**Task material**
╔══
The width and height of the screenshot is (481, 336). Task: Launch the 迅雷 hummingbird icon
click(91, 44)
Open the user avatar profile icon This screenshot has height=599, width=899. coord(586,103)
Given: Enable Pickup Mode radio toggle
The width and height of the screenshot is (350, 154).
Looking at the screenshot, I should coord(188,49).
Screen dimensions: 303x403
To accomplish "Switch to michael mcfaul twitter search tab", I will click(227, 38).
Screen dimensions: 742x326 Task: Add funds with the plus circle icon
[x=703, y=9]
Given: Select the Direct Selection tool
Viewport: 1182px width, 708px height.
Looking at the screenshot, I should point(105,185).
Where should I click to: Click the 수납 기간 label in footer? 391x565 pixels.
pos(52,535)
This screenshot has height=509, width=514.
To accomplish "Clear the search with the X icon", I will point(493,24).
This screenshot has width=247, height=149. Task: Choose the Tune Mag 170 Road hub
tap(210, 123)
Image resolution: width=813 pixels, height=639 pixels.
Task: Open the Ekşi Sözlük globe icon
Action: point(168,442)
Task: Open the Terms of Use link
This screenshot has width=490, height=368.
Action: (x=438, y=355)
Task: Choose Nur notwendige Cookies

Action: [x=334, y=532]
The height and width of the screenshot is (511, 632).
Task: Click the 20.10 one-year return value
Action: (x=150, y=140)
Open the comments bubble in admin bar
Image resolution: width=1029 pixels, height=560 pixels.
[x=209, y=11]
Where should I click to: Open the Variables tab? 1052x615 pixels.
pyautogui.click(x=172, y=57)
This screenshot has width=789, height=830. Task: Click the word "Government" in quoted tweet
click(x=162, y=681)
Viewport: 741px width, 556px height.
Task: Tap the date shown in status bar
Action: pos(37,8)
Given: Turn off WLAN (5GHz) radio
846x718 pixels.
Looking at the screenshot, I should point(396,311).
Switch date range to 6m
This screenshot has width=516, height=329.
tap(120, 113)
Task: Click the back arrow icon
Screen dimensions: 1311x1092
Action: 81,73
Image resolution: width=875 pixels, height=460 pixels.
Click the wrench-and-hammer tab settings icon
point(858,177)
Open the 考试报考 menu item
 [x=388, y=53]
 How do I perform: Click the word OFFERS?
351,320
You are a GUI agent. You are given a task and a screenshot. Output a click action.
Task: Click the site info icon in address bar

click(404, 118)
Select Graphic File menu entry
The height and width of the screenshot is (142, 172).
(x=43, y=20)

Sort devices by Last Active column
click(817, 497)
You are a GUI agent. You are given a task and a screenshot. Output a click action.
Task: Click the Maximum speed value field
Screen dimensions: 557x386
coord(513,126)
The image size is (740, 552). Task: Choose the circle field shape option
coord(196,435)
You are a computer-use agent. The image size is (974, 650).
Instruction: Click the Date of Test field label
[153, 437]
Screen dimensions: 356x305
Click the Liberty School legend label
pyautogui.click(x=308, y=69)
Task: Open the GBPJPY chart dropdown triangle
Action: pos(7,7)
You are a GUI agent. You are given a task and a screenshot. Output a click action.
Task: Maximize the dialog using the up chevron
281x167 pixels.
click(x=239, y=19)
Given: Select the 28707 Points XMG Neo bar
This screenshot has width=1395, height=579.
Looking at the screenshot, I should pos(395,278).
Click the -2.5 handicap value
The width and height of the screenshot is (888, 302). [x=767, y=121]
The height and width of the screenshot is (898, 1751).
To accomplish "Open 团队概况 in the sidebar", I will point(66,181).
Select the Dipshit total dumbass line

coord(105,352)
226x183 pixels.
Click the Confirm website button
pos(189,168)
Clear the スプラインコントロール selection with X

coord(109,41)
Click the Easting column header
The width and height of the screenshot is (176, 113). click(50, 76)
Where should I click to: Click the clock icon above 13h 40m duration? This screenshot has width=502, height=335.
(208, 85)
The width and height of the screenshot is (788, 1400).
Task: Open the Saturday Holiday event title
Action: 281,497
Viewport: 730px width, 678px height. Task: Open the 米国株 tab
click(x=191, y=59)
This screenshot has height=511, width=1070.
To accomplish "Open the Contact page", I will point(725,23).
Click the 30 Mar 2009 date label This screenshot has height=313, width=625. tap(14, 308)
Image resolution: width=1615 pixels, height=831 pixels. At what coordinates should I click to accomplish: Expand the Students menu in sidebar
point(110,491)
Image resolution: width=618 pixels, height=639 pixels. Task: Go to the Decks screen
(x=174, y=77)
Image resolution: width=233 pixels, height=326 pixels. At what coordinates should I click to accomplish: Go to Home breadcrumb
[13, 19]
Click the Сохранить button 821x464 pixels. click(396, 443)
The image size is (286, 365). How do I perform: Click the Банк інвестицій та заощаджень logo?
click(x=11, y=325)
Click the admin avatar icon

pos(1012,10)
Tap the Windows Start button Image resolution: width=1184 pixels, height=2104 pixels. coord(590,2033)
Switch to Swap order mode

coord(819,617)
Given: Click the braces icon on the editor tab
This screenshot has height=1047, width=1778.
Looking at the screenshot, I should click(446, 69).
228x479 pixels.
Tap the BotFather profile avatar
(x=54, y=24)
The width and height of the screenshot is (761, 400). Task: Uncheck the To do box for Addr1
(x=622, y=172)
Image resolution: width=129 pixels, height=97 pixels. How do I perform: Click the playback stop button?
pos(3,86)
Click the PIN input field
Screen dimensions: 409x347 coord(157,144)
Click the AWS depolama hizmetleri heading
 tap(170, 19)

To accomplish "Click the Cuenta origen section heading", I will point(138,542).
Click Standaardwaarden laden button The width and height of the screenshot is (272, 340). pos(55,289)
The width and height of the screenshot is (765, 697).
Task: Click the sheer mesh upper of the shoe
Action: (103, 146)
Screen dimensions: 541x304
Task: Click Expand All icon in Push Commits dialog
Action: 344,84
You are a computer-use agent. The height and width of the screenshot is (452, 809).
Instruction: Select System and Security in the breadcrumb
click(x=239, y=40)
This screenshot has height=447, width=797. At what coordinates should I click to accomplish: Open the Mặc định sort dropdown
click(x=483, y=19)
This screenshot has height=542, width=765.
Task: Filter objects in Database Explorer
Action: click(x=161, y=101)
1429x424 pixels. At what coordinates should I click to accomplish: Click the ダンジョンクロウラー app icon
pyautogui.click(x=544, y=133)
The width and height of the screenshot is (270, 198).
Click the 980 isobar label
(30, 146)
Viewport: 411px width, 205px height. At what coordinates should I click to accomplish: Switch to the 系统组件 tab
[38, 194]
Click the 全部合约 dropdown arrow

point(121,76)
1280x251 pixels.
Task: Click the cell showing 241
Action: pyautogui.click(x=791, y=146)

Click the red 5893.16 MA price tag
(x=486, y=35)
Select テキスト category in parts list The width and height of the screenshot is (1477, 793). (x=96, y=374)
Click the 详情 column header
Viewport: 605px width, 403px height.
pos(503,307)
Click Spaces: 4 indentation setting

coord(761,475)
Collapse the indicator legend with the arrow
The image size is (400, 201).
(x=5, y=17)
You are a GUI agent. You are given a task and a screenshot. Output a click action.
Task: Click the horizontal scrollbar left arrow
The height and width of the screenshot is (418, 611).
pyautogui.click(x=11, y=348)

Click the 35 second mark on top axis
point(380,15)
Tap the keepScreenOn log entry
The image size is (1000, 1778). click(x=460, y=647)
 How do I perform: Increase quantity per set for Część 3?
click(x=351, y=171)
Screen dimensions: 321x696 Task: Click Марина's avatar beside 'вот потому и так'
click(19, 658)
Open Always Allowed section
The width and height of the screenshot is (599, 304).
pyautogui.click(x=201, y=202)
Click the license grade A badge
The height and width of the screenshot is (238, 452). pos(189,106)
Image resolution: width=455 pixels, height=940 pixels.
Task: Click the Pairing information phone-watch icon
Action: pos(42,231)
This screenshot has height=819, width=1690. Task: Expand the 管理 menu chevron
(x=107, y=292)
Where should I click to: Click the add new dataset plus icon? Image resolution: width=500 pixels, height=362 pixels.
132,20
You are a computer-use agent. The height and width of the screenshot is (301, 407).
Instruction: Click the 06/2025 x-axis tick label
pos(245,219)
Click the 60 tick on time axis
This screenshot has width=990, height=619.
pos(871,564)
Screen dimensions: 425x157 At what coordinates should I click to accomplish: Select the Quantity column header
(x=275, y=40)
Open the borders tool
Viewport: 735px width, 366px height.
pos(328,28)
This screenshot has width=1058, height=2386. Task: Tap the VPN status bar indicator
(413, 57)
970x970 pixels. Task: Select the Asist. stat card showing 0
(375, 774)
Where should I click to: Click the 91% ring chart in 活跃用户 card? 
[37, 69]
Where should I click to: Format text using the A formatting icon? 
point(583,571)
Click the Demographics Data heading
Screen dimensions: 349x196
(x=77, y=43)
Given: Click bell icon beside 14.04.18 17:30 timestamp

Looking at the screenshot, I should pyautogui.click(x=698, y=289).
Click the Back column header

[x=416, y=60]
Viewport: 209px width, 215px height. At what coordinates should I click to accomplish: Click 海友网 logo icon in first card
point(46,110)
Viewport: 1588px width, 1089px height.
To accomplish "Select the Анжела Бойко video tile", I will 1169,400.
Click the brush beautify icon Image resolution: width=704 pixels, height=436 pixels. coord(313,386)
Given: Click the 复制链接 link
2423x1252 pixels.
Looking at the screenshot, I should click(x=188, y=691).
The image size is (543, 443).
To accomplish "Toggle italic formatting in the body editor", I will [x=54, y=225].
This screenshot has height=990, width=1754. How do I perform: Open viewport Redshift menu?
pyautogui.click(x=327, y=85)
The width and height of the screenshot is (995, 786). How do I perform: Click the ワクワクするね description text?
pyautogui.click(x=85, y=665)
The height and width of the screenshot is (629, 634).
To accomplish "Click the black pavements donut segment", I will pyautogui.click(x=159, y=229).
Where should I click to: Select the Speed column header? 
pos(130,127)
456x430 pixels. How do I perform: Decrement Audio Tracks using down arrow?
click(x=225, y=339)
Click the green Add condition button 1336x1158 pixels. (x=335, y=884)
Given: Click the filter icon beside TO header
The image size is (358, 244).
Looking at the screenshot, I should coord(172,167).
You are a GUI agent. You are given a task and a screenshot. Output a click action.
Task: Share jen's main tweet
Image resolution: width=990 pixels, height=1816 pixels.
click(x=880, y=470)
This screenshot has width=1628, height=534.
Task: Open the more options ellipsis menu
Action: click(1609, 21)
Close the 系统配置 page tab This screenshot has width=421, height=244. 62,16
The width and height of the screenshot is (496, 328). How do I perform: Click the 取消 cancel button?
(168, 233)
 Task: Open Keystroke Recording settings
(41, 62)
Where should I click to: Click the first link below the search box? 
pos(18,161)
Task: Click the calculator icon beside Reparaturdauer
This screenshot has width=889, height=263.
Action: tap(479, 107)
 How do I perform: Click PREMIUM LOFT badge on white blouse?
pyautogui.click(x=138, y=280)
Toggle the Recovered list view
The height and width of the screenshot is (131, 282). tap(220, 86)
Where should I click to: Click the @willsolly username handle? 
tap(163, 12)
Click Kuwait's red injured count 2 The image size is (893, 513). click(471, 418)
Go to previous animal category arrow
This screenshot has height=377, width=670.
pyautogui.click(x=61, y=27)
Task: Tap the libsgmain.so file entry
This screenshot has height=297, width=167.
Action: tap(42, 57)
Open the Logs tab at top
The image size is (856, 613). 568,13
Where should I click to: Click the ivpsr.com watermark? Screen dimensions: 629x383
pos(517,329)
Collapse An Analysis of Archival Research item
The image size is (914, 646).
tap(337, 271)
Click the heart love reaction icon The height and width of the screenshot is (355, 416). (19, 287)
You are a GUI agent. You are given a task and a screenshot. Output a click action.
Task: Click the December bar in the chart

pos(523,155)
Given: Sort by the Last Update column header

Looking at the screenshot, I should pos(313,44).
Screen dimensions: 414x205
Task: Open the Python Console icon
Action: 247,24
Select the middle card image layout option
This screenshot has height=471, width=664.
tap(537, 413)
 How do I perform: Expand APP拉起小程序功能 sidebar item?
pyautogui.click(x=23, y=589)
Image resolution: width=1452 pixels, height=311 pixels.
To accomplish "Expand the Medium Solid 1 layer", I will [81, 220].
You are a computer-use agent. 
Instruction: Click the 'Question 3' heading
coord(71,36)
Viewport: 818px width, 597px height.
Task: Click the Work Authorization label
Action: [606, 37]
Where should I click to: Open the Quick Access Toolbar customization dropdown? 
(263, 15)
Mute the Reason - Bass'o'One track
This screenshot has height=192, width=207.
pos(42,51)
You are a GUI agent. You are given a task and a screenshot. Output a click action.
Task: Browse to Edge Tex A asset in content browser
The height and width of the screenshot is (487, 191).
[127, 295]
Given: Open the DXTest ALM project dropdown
╚══
**Written instruction**
Copy out the entries that begin with the line containing "The width and height of the screenshot is (270, 198)." and end with the line containing "(x=5, y=17)", both of those lines included.

**Solution below**
The width and height of the screenshot is (270, 198).
Click the 980 isobar label
(30, 146)
Viewport: 411px width, 205px height. At what coordinates should I click to accomplish: Switch to the 系统组件 tab
[38, 194]
Click the 全部合约 dropdown arrow

point(121,76)
1280x251 pixels.
Task: Click the cell showing 241
Action: pyautogui.click(x=791, y=146)

Click the red 5893.16 MA price tag
(x=486, y=35)
Select テキスト category in parts list The width and height of the screenshot is (1477, 793). (x=96, y=374)
Click the 详情 column header
Viewport: 605px width, 403px height.
pos(503,307)
Click Spaces: 4 indentation setting

coord(761,475)
Collapse the indicator legend with the arrow
The image size is (400, 201).
(x=5, y=17)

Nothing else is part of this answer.